Deux jours de travaux, des dizaines d’acteurs réunis, un objectif commun : tirer les leçons du cycle électoral 2024-2025 pour bâtir un cadre électoral plus solide. Le ministère de l’Intérieur et celui de la Réforme, appuyés par le PNUD, ont ouvert à Libreville une table ronde nationale dédiée à l’évaluation et à la réforme du processus électoral gabonais.

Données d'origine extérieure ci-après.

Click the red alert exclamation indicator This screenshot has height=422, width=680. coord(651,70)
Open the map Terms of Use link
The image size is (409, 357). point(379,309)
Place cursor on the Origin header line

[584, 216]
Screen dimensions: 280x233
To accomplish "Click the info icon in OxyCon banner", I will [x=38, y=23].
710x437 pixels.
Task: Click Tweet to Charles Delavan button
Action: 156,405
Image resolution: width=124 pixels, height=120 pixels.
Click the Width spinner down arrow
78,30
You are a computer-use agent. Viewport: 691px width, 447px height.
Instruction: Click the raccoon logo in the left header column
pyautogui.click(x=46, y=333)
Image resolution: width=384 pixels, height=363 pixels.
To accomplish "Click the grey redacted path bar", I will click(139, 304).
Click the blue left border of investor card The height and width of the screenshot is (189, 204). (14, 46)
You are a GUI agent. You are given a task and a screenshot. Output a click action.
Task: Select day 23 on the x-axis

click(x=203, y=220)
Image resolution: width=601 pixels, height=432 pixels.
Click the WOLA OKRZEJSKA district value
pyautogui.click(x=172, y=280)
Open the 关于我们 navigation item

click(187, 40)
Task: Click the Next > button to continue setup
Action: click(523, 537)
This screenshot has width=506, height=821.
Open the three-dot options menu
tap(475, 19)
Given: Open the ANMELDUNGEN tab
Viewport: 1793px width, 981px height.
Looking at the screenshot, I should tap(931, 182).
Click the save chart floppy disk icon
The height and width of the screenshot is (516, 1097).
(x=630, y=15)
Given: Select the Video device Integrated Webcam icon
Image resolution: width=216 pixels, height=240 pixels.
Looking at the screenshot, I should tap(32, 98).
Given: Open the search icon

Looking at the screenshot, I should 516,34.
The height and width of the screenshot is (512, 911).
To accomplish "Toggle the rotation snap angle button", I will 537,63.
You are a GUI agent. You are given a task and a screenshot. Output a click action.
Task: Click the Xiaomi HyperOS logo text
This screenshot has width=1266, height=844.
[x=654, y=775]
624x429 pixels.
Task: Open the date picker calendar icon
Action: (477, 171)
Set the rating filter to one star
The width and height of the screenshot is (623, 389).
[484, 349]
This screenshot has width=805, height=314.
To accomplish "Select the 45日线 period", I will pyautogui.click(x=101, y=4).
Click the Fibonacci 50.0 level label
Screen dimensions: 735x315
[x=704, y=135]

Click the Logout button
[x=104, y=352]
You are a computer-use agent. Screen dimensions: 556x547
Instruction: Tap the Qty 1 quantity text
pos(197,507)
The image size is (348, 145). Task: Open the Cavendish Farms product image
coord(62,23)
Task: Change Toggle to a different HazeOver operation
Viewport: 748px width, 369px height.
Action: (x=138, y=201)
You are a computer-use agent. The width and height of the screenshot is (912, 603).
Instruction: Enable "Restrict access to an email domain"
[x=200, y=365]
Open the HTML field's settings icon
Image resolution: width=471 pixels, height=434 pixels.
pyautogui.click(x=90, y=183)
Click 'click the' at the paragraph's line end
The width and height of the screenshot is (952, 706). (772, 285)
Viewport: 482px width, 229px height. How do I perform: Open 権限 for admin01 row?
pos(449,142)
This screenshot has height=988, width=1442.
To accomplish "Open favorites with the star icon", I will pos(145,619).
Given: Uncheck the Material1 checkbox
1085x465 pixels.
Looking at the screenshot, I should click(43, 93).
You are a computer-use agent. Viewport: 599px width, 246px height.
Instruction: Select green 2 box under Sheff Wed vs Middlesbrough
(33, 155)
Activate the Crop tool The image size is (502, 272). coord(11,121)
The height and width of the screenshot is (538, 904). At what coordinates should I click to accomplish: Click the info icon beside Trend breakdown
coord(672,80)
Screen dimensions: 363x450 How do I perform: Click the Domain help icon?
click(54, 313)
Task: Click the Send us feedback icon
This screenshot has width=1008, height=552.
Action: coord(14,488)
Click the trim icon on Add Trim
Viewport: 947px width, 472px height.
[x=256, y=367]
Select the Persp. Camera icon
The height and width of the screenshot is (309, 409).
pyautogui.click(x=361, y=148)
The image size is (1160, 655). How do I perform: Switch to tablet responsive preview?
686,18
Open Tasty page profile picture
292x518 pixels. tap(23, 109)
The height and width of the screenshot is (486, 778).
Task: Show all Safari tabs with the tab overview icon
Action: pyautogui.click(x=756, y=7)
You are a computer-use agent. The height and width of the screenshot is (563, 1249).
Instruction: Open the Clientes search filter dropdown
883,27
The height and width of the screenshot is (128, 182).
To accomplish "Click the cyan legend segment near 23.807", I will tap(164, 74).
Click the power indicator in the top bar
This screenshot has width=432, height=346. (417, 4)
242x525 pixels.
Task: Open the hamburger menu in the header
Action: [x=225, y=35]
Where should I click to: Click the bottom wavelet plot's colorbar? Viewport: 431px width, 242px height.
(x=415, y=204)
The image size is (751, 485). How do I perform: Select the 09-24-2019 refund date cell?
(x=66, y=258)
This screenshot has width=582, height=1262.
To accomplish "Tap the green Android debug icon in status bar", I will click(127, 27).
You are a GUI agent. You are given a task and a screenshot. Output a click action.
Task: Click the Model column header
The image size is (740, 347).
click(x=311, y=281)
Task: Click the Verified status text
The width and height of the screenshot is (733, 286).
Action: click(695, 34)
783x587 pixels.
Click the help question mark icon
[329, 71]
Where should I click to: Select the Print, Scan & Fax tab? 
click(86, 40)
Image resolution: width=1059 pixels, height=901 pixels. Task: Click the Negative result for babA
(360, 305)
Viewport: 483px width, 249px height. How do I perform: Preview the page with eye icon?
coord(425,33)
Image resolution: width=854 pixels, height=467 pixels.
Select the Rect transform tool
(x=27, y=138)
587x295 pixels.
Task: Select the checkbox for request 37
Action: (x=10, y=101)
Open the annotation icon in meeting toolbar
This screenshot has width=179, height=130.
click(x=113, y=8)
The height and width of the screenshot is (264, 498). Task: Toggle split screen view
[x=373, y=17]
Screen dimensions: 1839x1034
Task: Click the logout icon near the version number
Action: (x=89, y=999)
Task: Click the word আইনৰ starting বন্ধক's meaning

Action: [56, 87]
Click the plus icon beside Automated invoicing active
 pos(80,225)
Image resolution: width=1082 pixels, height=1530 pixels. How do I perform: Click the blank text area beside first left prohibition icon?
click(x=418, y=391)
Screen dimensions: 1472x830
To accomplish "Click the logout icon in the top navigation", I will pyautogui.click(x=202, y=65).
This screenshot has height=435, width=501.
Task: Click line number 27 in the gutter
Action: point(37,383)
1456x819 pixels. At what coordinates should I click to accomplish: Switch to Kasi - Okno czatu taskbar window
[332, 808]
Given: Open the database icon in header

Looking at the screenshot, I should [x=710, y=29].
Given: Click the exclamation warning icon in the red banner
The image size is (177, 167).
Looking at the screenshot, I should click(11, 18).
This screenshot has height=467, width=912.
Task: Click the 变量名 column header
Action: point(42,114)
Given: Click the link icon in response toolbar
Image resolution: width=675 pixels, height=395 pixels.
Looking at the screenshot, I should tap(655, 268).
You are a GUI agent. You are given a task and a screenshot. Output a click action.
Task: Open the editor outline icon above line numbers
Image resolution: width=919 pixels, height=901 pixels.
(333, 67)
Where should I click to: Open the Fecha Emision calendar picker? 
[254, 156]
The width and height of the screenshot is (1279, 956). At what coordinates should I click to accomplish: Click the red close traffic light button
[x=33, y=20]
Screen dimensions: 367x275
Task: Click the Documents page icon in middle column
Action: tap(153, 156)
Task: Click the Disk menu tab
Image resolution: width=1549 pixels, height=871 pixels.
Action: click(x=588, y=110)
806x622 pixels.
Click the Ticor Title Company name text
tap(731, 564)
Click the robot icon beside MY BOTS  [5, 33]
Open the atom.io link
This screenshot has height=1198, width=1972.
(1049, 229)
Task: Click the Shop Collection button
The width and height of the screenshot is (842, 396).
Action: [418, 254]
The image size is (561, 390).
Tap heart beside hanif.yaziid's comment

Un bilan après une séquence historique
L’organisation de cette table ronde fait suite à un cycle électoral inédit, ayant conduit à l’adoption d’une nouvelle Constitution et au renouvellement des institutions dans le cadre de la Transition engagée après le 30 août 2023. Acteurs politiques, représentants institutionnels, partenaires internationaux et société civile se retrouvent pour analyser les forces et les faiblesses du système électoral, avec pour ambition d’en renforcer la crédibilité à l’avenir.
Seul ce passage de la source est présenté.